Dans un contexte clinique évocateur (hémorragies essentiellement cutanéomuqueuses), un déficit isolé en facteur VIII, même s’il n’est
pas associé à un allongement du temps de saignement, doit amener
à explorer le facteur Willebrand.
B - ALLONGEMENT ISOLÉ DU TEMPS DE QUICK
:
Un allongement isolé du TQ, sans allongement du TCA, évoque
l’existence d’un déficit isolé en facteur VII, exceptionnellement
constitutionnel, plus souvent observé au début d’un traitement par
les AVK ou d’une hypovitaminose K.
Cet effet précoce est dû à la
courte durée de vie du facteur VII.
Une insuffisance cellulaire hépatique modérée entraîne des déficits
modérés des facteurs de coagulation synthétisés dans le foie avec
un allongement du TQ qui peut très bien ne pas être accompagné
d’un allongement du TCA parce que ce test a une moindre
sensibilité.
C - ALLONGEMENT ASSOCIÉ DU TEMPS DE CÉPHALINE +
ACTIVATEUR ET DU TEMPS DE QUICK
:
Un allongement associé du TCA et du TQ s’observe dans une
hypovitaminose K et chez les sujets traités par les AVK au long cours :
les taux de facteurs II, VII et X sont diminués ; le taux de facteur V
est normal ; le nombre des plaquettes est normal.
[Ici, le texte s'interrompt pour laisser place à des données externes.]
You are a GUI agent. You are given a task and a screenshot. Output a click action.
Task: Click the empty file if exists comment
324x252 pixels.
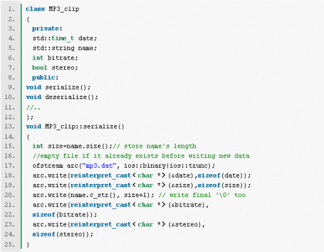[141, 156]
En cas d’insuffisance hépatocellulaire et en fonction de la sévérité de
l’atteinte hépatique, les taux de facteurs II, VII, X et V diminuent et
le déficit entraîne un allongement du TQ et à un moindre degré du
TCA.
Le taux de fibrinogène est variable, comme le nombre de
plaquettes.
Le taux de facteur VIII n’est pas diminué puisque la
synthèse de cette protéine n’est pas majoritairement hépatocytaire.
Dans un contexte clinique particulier (septicémies, néoplasies,
brûlures étendues, pathologie obstétricale, chirurgie…),
l’allongement du TQ et du TCA peut traduire l’existence d’une
coagulation intravasculaire disséminée (CIVD) : ce processus associe
une thrombopénie, une diminution du taux de fibrinogène et des
autres facteurs de coagulation consommés au cours du processus de
coagulation, et la présence de produits de dégradation de la fibrine
(D-dimères).
Les ACC de type antiphospholipides allongent
simultanément le TCA et le TQ, s’ils sont puissants.
L’absence de
correction du TCA par le plasma normal prouve la présence de
l’inhibiteur.
Un ACC dirigé spécifiquement contre les facteurs V, X
ou II allonge également à la fois le TCA et le TQ.
Les déficits isolés en fibrinogène, facteur II, V ou X, sont
exceptionnels.
Les inhibiteurs de la fibrinoformation allongent le temps de thrombine,
mais peuvent aussi, s’ils sont en concentration élevée, allonger le
TCA et le TQ : ce sont des inhibiteurs de la polymérisation de la
fibrine (dysglobulinémies) ou des produits de dégradation de la
fibrine (CIVD, fibrinolyse aiguë, traitements thrombolytiques).